• _What you have to do_:
Each entry below must be repeated word for word.

• _Recorded data_:
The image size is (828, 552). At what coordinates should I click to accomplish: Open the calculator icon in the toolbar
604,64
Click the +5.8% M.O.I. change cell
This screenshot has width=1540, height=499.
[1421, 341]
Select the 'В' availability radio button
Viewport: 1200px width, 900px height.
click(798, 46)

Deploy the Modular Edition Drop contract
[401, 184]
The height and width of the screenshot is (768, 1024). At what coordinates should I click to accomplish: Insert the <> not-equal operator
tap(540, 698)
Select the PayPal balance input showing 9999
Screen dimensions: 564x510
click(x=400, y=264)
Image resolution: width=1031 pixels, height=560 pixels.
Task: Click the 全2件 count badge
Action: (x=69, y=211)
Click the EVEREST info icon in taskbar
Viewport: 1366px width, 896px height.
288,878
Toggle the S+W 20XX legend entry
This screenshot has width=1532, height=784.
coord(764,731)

• _Written answer_:
The image size is (828, 552). At what coordinates should I click to accomplish: Open the calculator icon in the toolbar
604,64
Click the +5.8% M.O.I. change cell
This screenshot has width=1540, height=499.
[1421, 341]
Select the 'В' availability radio button
Viewport: 1200px width, 900px height.
click(798, 46)

Deploy the Modular Edition Drop contract
[401, 184]
The height and width of the screenshot is (768, 1024). At what coordinates should I click to accomplish: Insert the <> not-equal operator
tap(540, 698)
Select the PayPal balance input showing 9999
Screen dimensions: 564x510
click(x=400, y=264)
Image resolution: width=1031 pixels, height=560 pixels.
Task: Click the 全2件 count badge
Action: (x=69, y=211)
Click the EVEREST info icon in taskbar
Viewport: 1366px width, 896px height.
288,878
Toggle the S+W 20XX legend entry
This screenshot has width=1532, height=784.
coord(764,731)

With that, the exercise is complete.